Je lançais un regard désespéré vers le ciel. Les nuages qui masquaient les étoiles n'étaient pas ces boules cottoneuses qui annonçaient une fraîcheur printannière, non. Ils étaient d'épaisses masses noirâtres, menançantes, qui laissaient se déverser sur Londres une pluie froide et abondante. Je détestais le mois d'Octobre, en particulier en Angleterre. Les pluies incessantes, le vent glacé qui balayait la plaine, le climat humide qui traversait les vêtements, et la nuit qui tombait si tôt...Tous les inconvénients de l'hiver y étaient réunis, sans les charmes romantiques de la neige, ni des fêtes de Noël.

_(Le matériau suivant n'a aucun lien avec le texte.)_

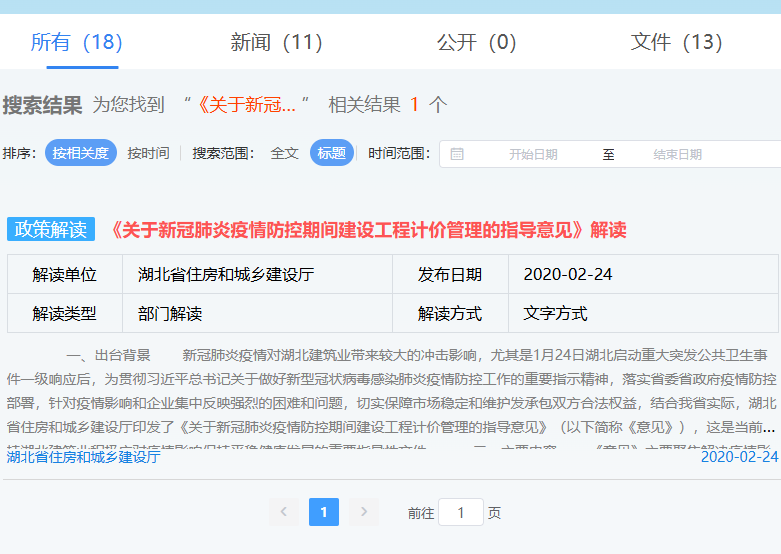This screenshot has height=554, width=781.
Task: Open the 结束日期 end date picker
Action: (677, 154)
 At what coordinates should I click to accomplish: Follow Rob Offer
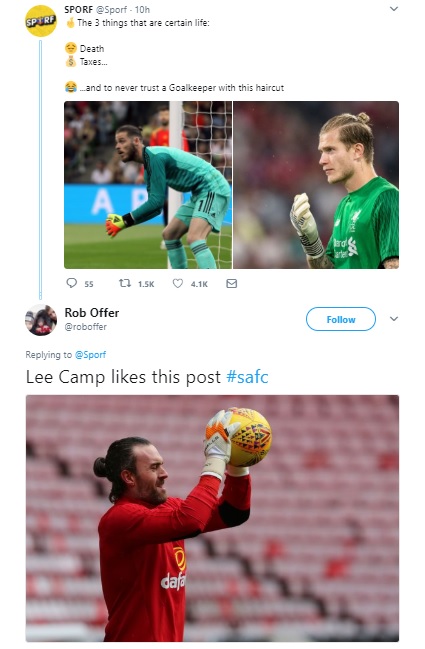pyautogui.click(x=341, y=319)
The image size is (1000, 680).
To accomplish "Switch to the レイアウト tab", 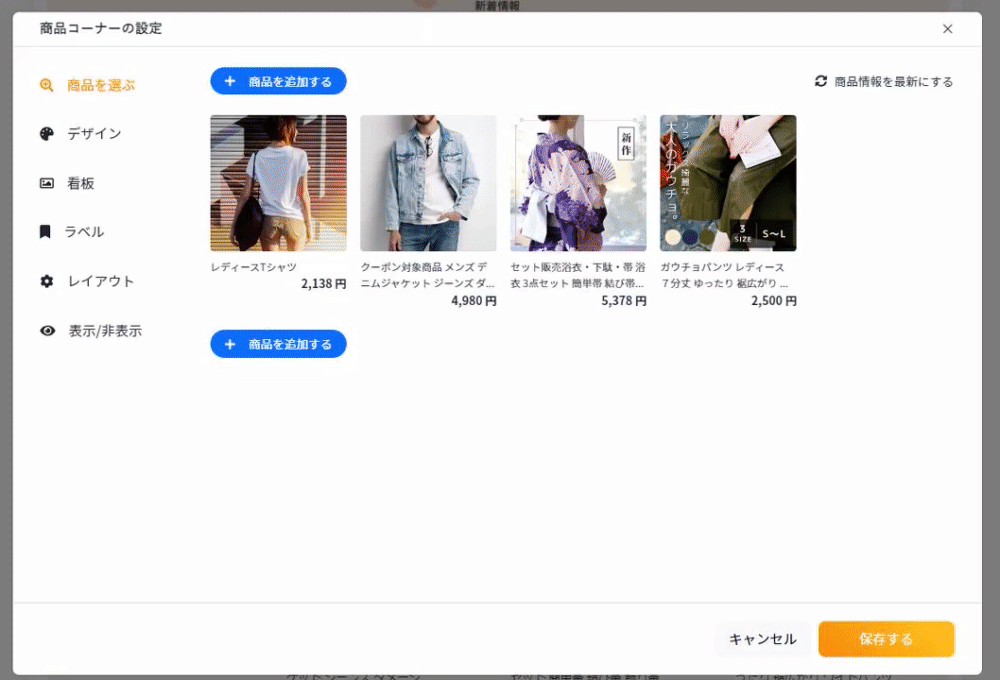I will click(x=100, y=281).
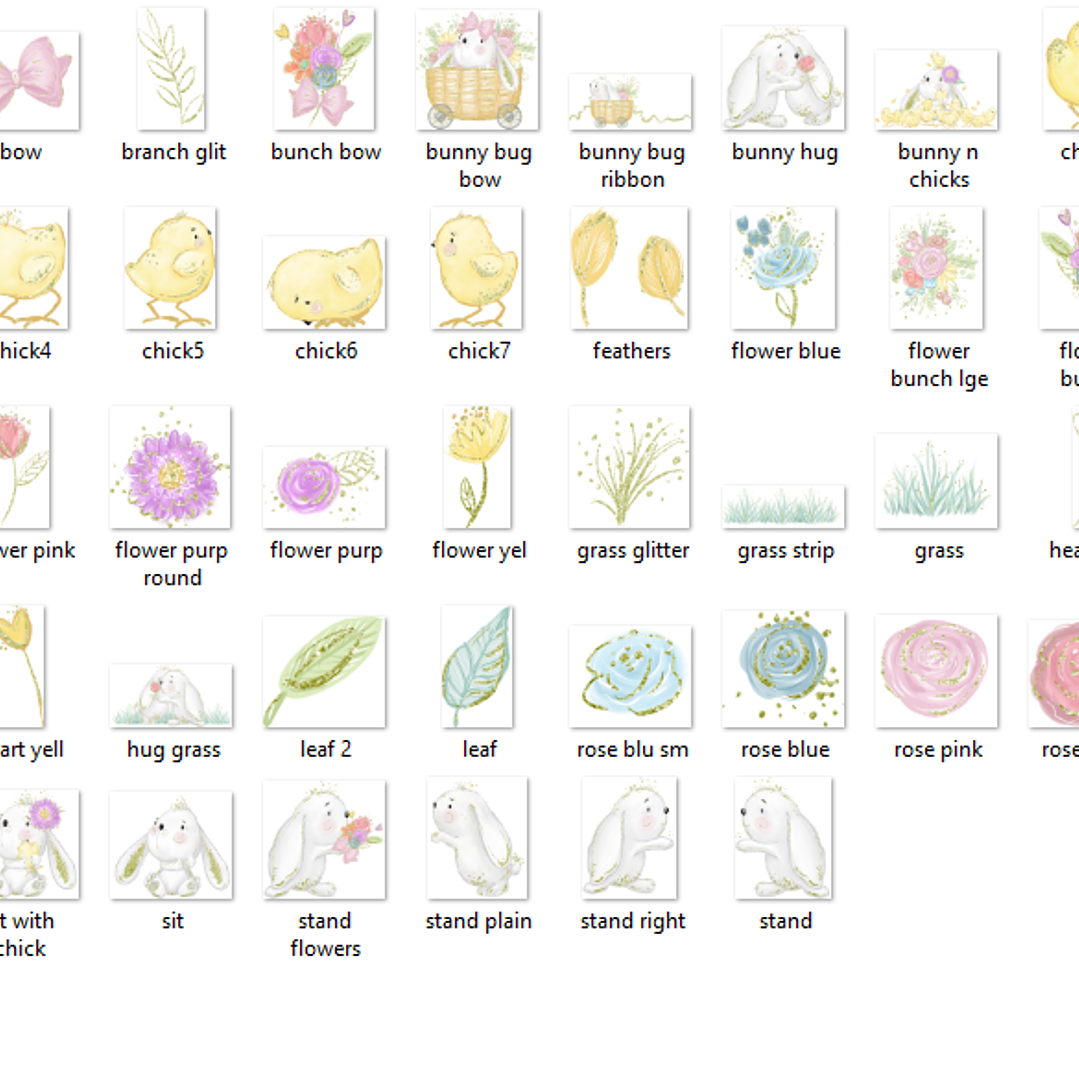Click the flower purp round thumbnail
Image resolution: width=1079 pixels, height=1079 pixels.
[x=171, y=467]
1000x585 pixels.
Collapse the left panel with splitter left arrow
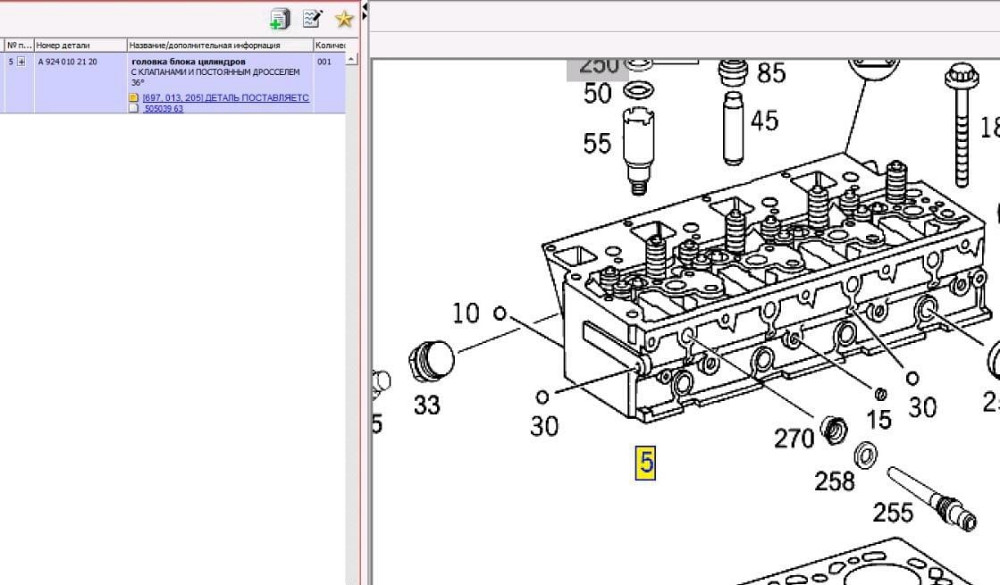coord(365,8)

Il était exactement dix-neuf heures lorsque je passais les portes de mon université. C'était une batisse haute et imposante. Les immenses portes d'entrée étaient ouvertes en permanence et laissaient entrer aussi bien les courants d'air glaçant d'hiver que la chaleur étouffante du mois d'Août. Le batiment était entièrement fait de ces briques rouges complètement cliché, et sur les murs de l'entrée trônaient les différentes coupes et récompenses des étudiants de précédentes générations.

J'ai montré ma carte étudiante à l'accueil, et suis sortie de l'enceinte de l'établissement. Contrairement à la plupart des étudiants, je ne vivais pas à la résidence universitaire. J'étais arrivée de France, seule et sans famille, quelques semaines plus tôt. Heureusement, grâce aux système de petites annonces, je n'avais pas tardé à trouver une colocataire pour partager le loyer onéreux de mon misérable appartement. Les étudiants avaient souvent recourt à ces moyens pour économiser le peu d'argent que le paiement de leurs études leur laissait.

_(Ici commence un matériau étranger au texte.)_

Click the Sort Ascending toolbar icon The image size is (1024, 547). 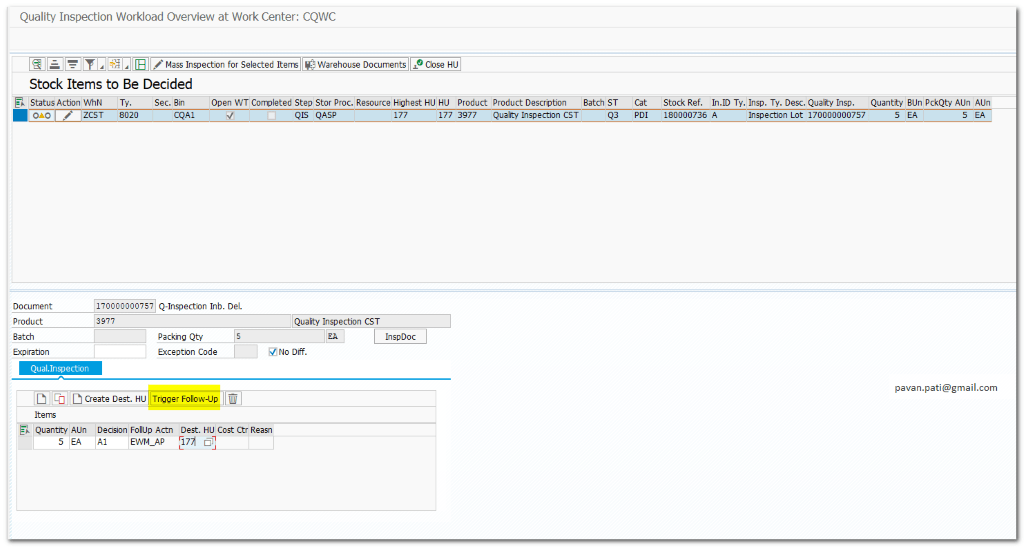[x=54, y=64]
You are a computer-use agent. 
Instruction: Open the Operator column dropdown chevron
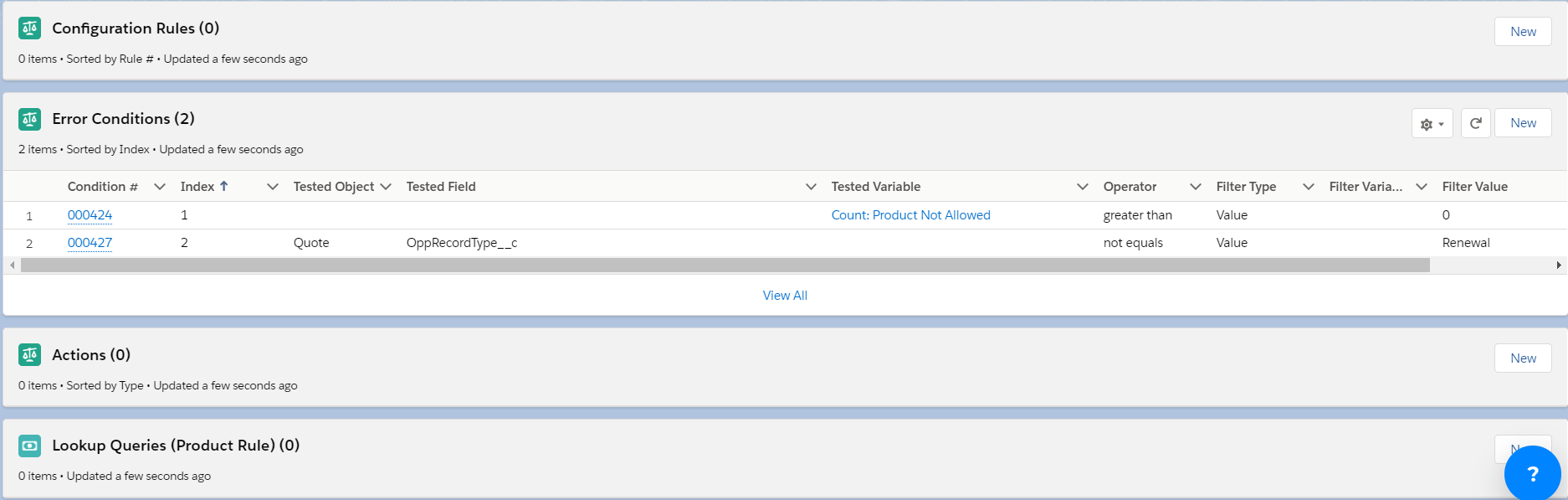[1195, 187]
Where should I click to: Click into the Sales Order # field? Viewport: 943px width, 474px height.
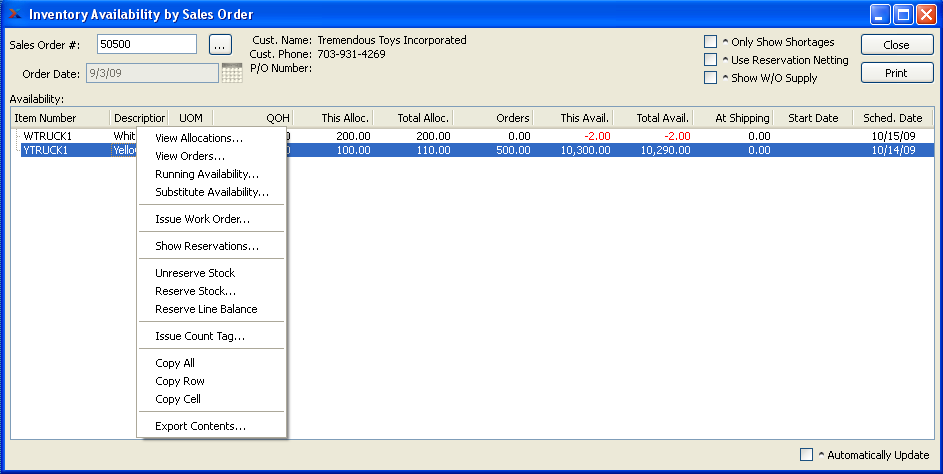[148, 44]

J'avais la tête dans les nuages, lorsque je sentis mon téléphone vibrer. Comme toujours, je l'avais rangé dans mon sac. Comme toujours, il devint introuvable dès que j'y plongeais la main. Je dus arrêter de marcher et m'accroupir, abritée par l'avant-toit d'une boutique. J'ouvris alors la besace de cuir dans laquelle je stockais à la fois mes affaires de cours et mes effets personnels. Comme toujours, il fut impossible de mettre la main dessus avant que la personne ne raccroche. Je jurais pour moi-même, et une passante se retourna en prenant un air outré. J'aurais dû le faire en français, pensais-je! J'ouvris le clapet du mobile d'un coup sec. Un appel manqué: Katy. C'était ma colocataire. Je la rappelais immédiatement.

"- Allô?" Appela-t-elle de sa voix enrouée. Elle était grippée depuis presque trois jours.

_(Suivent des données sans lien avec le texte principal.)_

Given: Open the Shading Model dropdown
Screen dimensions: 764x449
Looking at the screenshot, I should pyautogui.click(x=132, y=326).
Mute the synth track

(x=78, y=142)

"- Katy, c'est Louise. Tu as besoin de quelque chose ?" M'inquiétais-je. J'étais d'un naturel assez soucieux et angoissé, plus pour les autres que pour moi-même.

"- Je viens de finir le sirop pour la toux, tu peux m'en prendre s'il te plaît ?" Demanda-t-elle. Elle vidait les bouteilles et les boîtes de médicaments plus vite qu'une vieille toxicomane, et cela me préoccupait assez. Toutes les excuses étaient bonnes pour prendre des calmants, ou même du paracetamol !

"- Bien sûr, pas de problème." Assurais-je. Je l'entendis soupirer de soulagement à travers le combiné.

"- Tu rentres à la maison bientôt ?" Demanda-t-elle encore. Je jetais un regard bref à la montre Piaget qui ornait mon poignet gauche depuis mon dix-huitième anniversaire.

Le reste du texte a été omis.